Repeat verbatim, and only, the lines of the data below, beginning at the line that contains "nul ne peut" and stopping after the line that contains "Eclairage de droit".

[Opening Materials provided section]

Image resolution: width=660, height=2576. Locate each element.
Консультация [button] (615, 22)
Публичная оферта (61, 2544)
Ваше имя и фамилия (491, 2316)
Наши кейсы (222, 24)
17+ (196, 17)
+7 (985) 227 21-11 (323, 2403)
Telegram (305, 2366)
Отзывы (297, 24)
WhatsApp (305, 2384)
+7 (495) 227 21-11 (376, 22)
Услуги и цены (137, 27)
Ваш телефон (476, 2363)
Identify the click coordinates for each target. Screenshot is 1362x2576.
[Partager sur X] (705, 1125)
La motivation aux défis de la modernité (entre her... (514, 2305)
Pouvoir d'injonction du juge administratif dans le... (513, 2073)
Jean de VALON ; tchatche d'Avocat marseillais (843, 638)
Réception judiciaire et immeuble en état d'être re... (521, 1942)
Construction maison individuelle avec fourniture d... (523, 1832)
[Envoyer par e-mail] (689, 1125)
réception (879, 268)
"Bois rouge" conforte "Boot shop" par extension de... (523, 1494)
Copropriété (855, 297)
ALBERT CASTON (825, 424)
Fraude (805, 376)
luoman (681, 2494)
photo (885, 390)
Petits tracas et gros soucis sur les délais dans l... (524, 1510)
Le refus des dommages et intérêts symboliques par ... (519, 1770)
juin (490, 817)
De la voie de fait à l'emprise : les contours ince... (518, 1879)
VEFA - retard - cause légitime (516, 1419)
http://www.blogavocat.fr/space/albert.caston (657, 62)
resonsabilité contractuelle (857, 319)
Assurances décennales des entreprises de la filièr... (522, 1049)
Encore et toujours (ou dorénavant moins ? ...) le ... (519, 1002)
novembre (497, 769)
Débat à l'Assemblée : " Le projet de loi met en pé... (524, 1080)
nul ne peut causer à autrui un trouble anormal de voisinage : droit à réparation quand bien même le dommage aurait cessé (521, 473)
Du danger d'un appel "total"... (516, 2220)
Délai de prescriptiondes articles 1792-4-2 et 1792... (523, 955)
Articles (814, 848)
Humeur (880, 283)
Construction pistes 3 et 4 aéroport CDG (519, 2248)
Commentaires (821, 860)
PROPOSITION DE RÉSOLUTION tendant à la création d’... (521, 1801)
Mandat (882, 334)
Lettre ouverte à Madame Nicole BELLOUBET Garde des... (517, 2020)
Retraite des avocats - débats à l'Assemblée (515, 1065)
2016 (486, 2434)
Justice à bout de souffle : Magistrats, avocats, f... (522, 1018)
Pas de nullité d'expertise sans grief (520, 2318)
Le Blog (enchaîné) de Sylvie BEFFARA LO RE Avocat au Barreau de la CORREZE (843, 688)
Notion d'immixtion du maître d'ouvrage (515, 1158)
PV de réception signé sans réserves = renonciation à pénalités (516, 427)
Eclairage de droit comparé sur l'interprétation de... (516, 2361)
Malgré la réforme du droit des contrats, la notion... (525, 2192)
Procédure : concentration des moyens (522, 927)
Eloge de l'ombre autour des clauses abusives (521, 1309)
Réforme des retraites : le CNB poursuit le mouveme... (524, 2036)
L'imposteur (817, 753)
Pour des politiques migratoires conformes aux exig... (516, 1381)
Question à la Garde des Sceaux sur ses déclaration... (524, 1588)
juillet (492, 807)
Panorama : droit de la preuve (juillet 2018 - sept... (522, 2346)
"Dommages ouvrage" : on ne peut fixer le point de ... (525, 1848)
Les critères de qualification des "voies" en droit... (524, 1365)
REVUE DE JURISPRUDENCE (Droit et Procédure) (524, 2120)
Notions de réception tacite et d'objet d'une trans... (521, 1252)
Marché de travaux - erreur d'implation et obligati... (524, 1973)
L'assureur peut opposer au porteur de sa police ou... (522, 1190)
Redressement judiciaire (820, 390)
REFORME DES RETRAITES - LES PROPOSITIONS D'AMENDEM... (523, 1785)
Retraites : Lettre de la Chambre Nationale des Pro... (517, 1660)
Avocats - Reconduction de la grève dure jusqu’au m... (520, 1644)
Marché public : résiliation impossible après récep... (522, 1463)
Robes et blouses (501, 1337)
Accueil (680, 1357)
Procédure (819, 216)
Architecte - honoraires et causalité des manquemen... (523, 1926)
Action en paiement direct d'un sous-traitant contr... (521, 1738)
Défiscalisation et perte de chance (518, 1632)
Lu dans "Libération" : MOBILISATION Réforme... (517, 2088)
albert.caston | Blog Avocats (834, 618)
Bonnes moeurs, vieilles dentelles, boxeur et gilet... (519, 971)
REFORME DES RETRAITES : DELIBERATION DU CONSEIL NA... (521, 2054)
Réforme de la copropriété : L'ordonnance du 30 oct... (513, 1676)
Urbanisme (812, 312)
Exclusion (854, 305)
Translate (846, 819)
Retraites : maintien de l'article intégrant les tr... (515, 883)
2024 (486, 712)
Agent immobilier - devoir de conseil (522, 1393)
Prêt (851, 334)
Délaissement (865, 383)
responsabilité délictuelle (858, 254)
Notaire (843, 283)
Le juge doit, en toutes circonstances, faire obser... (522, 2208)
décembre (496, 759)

[Closing Materials provided section]

Exercise output -
nul ne peut causer à autrui un trouble anormal de voisinage : droit à réparation quand bien même le dommage aurait cessé (521, 473)
Du danger d'un appel "total"... (516, 2220)
Délai de prescriptiondes articles 1792-4-2 et 1792... (523, 955)
Articles (814, 848)
Humeur (880, 283)
Construction pistes 3 et 4 aéroport CDG (519, 2248)
Commentaires (821, 860)
PROPOSITION DE RÉSOLUTION tendant à la création d’... (521, 1801)
Mandat (882, 334)
Lettre ouverte à Madame Nicole BELLOUBET Garde des... (517, 2020)
Retraite des avocats - débats à l'Assemblée (515, 1065)
2016 (486, 2434)
Justice à bout de souffle : Magistrats, avocats, f... (522, 1018)
Pas de nullité d'expertise sans grief (520, 2318)
Le Blog (enchaîné) de Sylvie BEFFARA LO RE Avocat au Barreau de la CORREZE (843, 688)
Notion d'immixtion du maître d'ouvrage (515, 1158)
PV de réception signé sans réserves = renonciation à pénalités (516, 427)
Eclairage de droit comparé sur l'interprétation de... (516, 2361)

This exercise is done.